Tandem mass tag proteomics

Each protein sample (400 µg) was reduced with 5 mM dithiothreitol (DTT) for 25 min at 56 °C, alkylated with 10 mM iodoacetamide for 30 min at room temperature in the dark and then quenched with 7.5 M DTT. Samples were digested using the SP3 on-bead methodology39 with the variation that 50 mM HEPES (pH 8.5) was used in place of ammonium bicarbonate. In brief, proteins were bound to the SP3 beads (10:1 beads to protein (wt/wt) ratio) in 50% (vol/vol) ethanol and then washed three times in 80% ethanol, before resuspension in 50 mM HEPES (pH 8.5) with 1:40 (wt/wt) trypsin:protein overnight at 37 °C. The digested samples were arranged in sets of 16 and labelled using the TMTpro 16plex Isobaric Label Reagent Set (Thermo Fisher) according to the manufacturer’s instructions. Following labelling and mixing, multiplexed samples were desalted using a C18 SepPak column. Phosphopeptide enrichment was performed by sequential enrichment from metal oxide affinity chromatography (SMOAC, Thermo Fisher) with initial enrichment using the HighSelect TiO2 Phosphopeptide Enrichment kit followed by the HighSelect Fe-NTA Phosphopeptide Enrichment kit (both from Thermo Scientific) for the non-bound flow-through fractions. Phosphopeptides and non-bound flow-through fractions were desalted and fractionated using the High-pH Reversed-Phase Peptide Fractionation kit (Pierce) and analysed on an Orbitrap Fusion Lumos mass spectrometer (Thermo Fisher) coupled to an UltiMate 3000 HPLC system for online liquid chromatography separation. Each run consisted of a 3-h gradient elution from a 75 μm × 50 cm C18 column.

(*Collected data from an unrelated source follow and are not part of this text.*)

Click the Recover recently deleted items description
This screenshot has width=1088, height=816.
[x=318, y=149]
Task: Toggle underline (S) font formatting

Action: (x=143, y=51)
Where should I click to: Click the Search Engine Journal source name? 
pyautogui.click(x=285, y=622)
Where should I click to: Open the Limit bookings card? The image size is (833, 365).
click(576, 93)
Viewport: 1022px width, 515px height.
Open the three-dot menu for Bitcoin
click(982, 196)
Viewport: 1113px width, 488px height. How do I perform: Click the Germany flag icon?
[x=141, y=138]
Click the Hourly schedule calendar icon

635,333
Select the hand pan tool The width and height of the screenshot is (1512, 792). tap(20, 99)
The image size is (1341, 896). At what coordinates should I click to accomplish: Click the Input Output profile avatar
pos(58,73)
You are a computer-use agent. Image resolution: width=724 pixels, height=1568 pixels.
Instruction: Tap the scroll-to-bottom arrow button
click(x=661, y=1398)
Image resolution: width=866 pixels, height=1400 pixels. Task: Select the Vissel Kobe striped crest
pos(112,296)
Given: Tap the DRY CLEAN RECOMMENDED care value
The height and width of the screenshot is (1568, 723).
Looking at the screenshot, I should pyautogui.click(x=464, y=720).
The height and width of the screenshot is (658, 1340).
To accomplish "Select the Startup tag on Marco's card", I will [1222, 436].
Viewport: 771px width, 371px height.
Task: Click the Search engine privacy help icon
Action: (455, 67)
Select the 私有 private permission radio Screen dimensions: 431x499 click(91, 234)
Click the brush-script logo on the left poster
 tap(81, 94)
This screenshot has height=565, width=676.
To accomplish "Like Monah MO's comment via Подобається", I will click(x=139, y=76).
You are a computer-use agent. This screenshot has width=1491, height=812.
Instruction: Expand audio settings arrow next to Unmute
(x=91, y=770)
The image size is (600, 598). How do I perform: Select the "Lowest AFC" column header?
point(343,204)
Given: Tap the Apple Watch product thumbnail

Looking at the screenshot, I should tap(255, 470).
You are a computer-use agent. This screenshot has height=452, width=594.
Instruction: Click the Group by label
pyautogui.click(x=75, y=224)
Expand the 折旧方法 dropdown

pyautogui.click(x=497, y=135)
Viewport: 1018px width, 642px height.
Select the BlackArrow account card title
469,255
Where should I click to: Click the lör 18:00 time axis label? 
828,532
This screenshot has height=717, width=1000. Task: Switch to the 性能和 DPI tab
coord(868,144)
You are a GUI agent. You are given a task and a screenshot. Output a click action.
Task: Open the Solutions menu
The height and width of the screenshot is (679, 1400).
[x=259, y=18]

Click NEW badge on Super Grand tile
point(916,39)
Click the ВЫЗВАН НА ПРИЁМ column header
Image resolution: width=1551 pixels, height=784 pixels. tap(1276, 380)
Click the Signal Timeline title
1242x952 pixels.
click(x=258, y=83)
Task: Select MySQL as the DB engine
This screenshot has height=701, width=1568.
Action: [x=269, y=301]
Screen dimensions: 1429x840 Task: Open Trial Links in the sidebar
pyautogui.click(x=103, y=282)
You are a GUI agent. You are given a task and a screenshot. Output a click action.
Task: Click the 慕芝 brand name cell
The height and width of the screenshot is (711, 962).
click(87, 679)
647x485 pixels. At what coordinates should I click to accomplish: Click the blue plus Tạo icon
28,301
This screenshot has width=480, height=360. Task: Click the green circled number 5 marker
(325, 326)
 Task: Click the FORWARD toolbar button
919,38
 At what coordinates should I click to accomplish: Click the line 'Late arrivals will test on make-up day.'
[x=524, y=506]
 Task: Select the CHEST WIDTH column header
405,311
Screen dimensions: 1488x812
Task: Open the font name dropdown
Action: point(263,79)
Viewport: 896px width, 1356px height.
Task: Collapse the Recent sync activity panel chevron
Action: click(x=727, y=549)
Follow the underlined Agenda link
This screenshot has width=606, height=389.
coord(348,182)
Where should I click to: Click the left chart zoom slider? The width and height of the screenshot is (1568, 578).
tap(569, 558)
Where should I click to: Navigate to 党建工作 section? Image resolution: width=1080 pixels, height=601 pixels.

Mass spectrometry data analysis

MaxQuant (version 1.6.14.0) was used for all data processing. The data were searched against a PomBase40-extracted S. pombe proteome FASTA file, amended to include common contaminants. Default MaxQuant parameters were used with the following adjustments: phospho(STY) was added as a variable modification (for phosphopeptide-enriched samples), and MaxQuant output files were imported into Perseus (version 1.6.4.7) for further data analysis. The same phosphosite with a different phosphorylation multiplicity was considered to be a separate phosphorylation event. Known CDK sites were excluded if they displayed consistent aberrant phosphorylation behaviour following induction of cyclin–CDK expression. This led to ~9% data loss. Before data representation, up to a single aberrant point per phosphosite was removed for each trace. No individual points were removed for hierarchical clustering. For generation of heatmaps, clustering was conducted using the L1 distance with initial k-means clustering (Perseus 1.6.4.7).

Data representation

All statistical tests were conducted using GraphPad Prism 7 or Prism 8. The central point of all data points gives the mean value, with whiskers delimiting either the 95% confidence interval (for phosphoproteomic data) or s.d. for all other data unless otherwise specified. Where error bars are not present, they are smaller than the size of the data point.

Reporting summary

Further information on research design is available in the Nature Research Reporting Summary linked to this paper.